Service learning is a type of experiential learning that engages students in service within the community as an integrated aspect of a course. Students participate in an organized service activity and reflect on that activity to gain further understanding of course content, a broader appreciation of the discipline, and an enhanced sense of personal values and civic responsibility. Within service learning, classroom studies complement service within the community and enable students to reflect upon and address local and national social problems. Service learning engages students in active, collaborative, and inquiry-based learning experiences that meet identified community needs. Service learning classes are offered in many departments and demonstrate the creative expertise of faculty committed to extending disciplinary work into local communities. Service learning not only changes the way students learn, but it changes society’s view of education and service. In this sense, service learning is a philosophy of education and service to the community.

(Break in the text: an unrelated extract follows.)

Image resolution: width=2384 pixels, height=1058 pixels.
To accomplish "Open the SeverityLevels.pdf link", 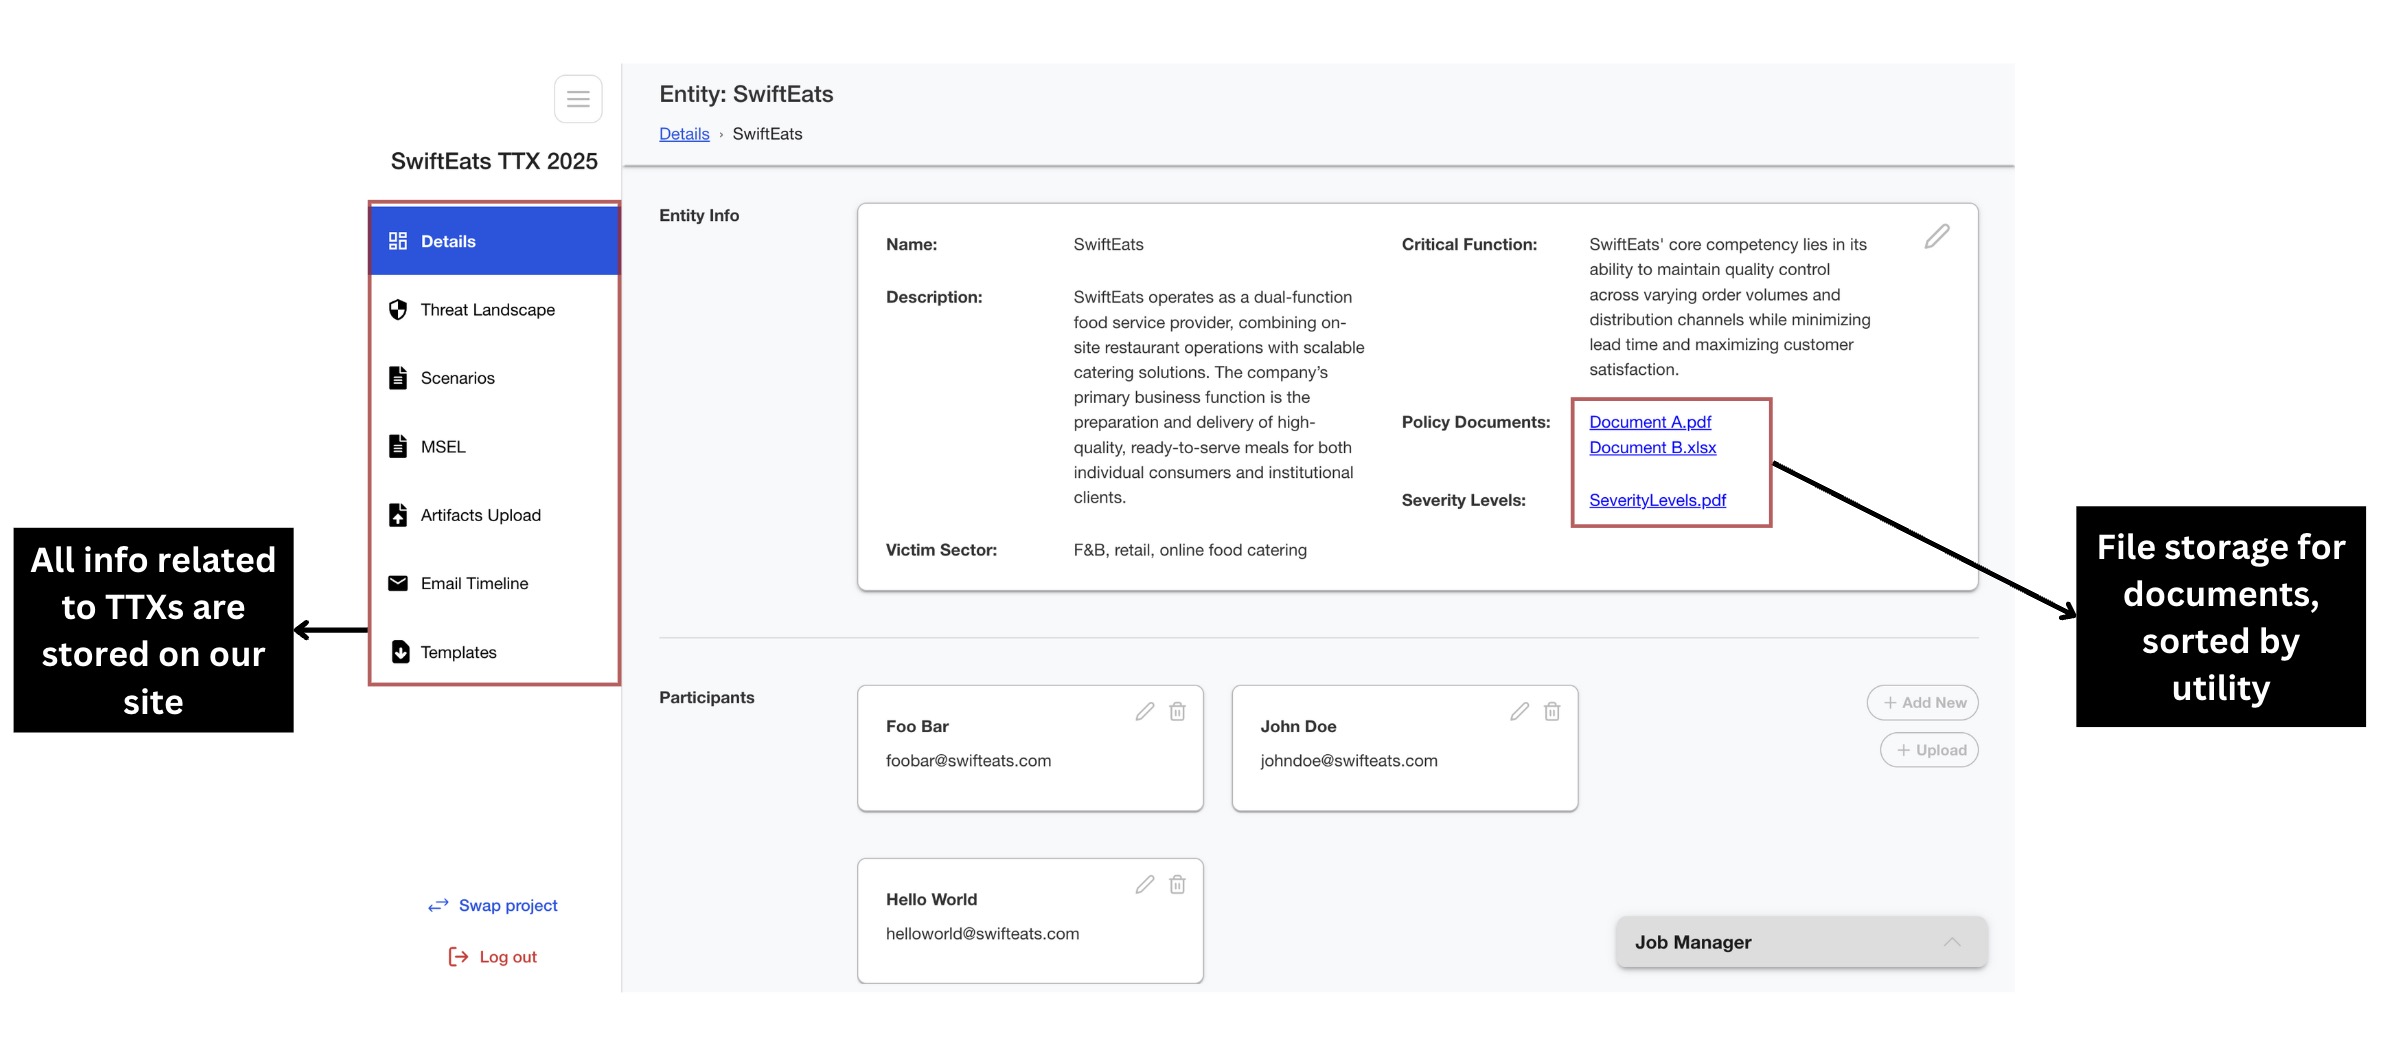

Service Learning is an academic program which enables students to perform meaningful community service related to their courses. Each semester, many professors at Marquette University offer their students a service option as a means to learn in practice what they are learning in theory in the classroom. Agencies and schools in the community benefit from the services provided by the students and become partners in their education as well. Service learning classes are offered in many departments and demonstrate the creative expertise of faculty committed to extending disciplinary work into local communities. Currently, approximately 1,200-1,300 students from 55-65 university courses are placed at 100-125 community agencies each semester.
Service Learning has been found to enhance the following (according to the accumulated research of Astin, Vogelgesang, Ikeda, & Yee, 2000; Eyler & Giles, 1999)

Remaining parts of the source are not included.